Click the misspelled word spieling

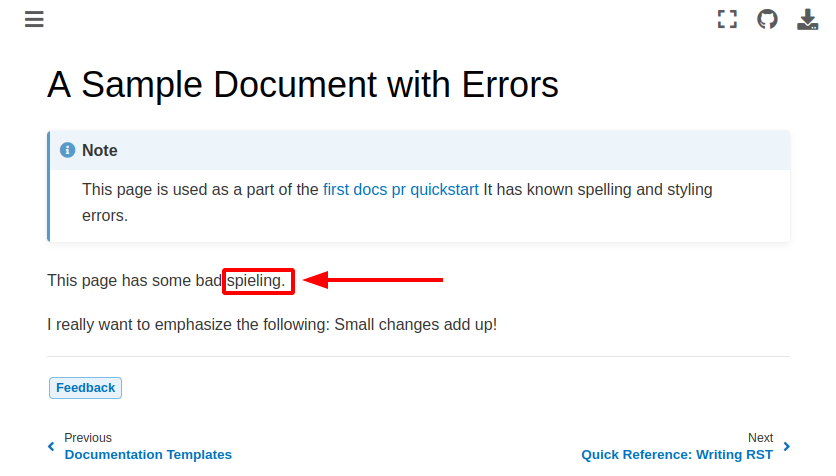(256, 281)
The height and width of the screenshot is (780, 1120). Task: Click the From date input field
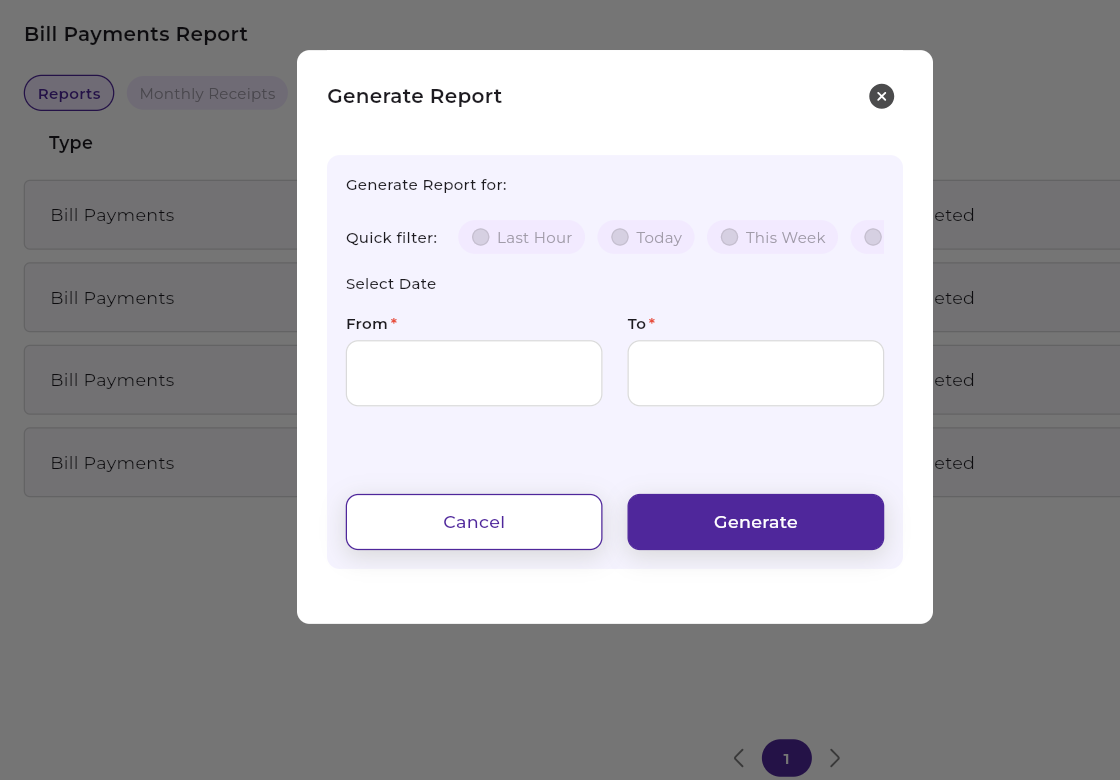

= = = =

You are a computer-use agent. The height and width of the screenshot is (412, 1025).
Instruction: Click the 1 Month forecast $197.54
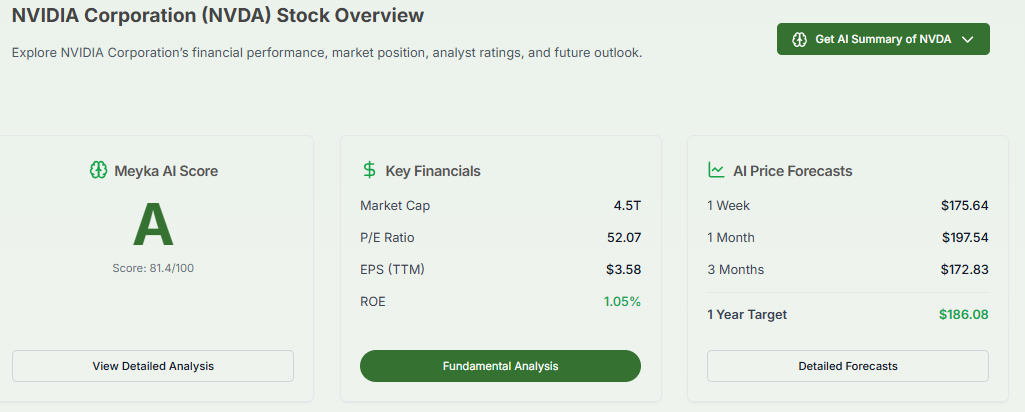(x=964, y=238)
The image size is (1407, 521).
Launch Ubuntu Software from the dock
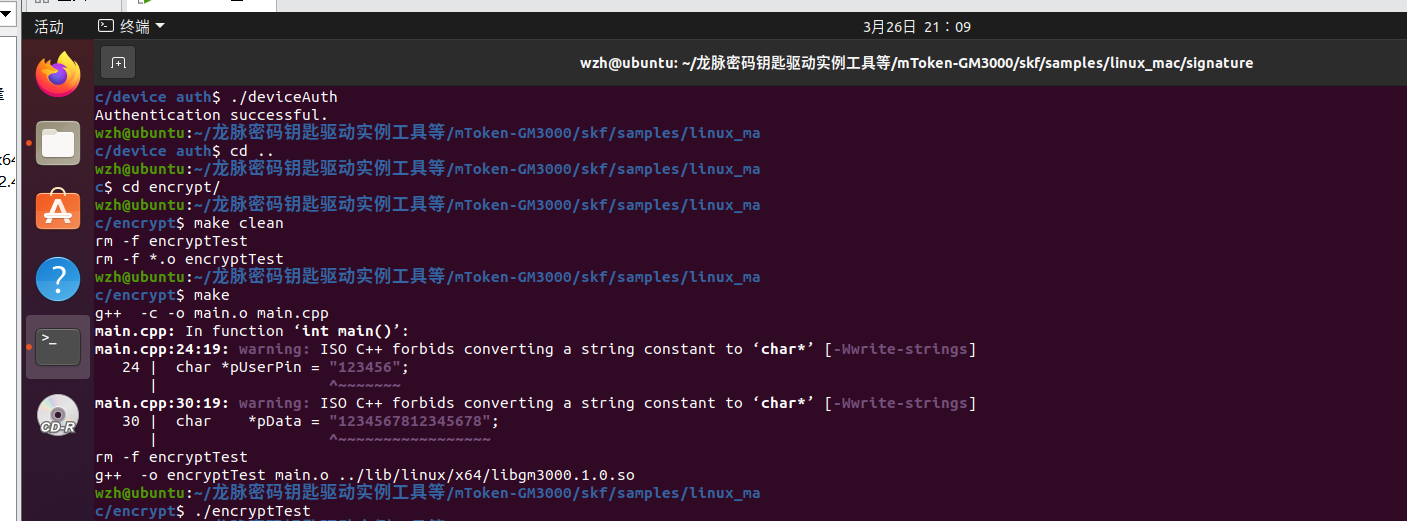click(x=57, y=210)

= = = =

Text only, no pictures: please print exactly the lines above from the line with "Click the misspelled word spieling" up to and including the line with "The height and width of the screenshot is (780, 1120).", and nothing else.

> **Result of the exercise**:
Click the misspelled word spieling

(256, 281)
The height and width of the screenshot is (780, 1120). Task: Click the From date input field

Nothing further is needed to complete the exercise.